Work to complete
1 > Update the tax ruling document from "Principal Issues: Whether" up to and including "telephone conversations (XXXXXXXXXX).", replacing "Taxpayer" with "Client".
2 > In the tax ruling document, which provisions will the properties satisfy?
3 > Shorten the paragraph of the tax ruling document that begins "We are writing in response", keeping its main facts.

Please note that the following document, although believed to be correct at the time of issue, may not represent the current position of the CRA.
Prenez note que ce document, bien qu'exact au moment émis, peut ne pas représenter la position actuelle de l'ARC.
Principal Issues: Whether new land and new building will be considered a replacement property for former business property.
Position: Yes.
Reasons: Properties will satisfy requirements in paragraph 44(5)(a) and 13(4.1)
XXXXXXXXXX 2006-018525
XXXXXXXXXX, 2006
Dear XXXXXXXXXX:
Re: Advance Income Tax Ruling
XXXXXXXXXX (the "Taxpayer") BIN XXXXXXXXXX
We are writing in response your letter dated XXXXXXXXXX, in which you requested an advance income tax ruling on behalf of the above-mentioned Taxpayer. We also acknowledge our various telephone conversations (XXXXXXXXXX).

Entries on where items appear
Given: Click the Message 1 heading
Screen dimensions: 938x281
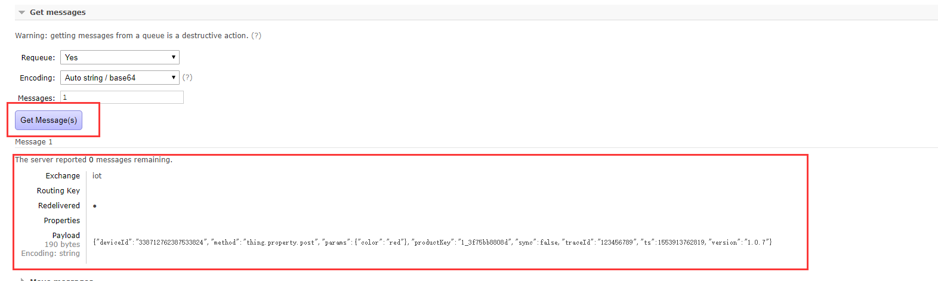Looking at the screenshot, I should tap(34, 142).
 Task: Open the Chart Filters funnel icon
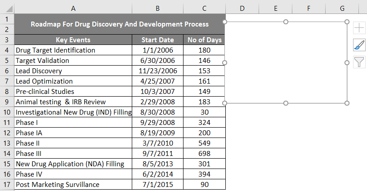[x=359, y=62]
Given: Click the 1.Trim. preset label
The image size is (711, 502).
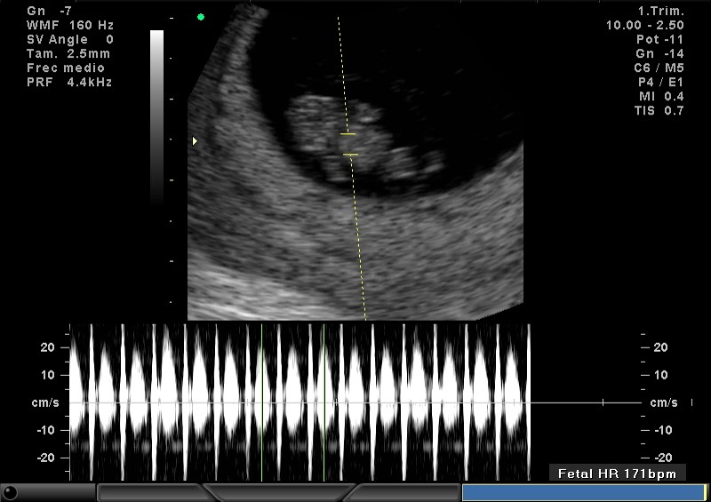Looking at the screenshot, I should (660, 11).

Exercise solutions
1 >
Principal Issues: Whether new land and new building will be considered a replacement property for former business property.
Position: Yes.
Reasons: Properties will satisfy requirements in paragraph 44(5)(a) and 13(4.1)
XXXXXXXXXX 2006-018525
XXXXXXXXXX, 2006
Dear XXXXXXXXXX:
Re: Advance Income Tax Ruling
XXXXXXXXXX (the "Client") BIN XXXXXXXXXX
We are writing in response your letter dated XXXXXXXXXX, in which you requested an advance income tax ruling on behalf of the above-mentioned Client. We also acknowledge our various telephone conversations (XXXXXXXXXX).

2 > Paragraph 44(5)(a) and 13(4.1).

3 > This replies to your letter dated XXXXXXXXXX requesting an advance income tax ruling for the Taxpayer, and acknowledges our telephone conversations (XXXXXXXXXX).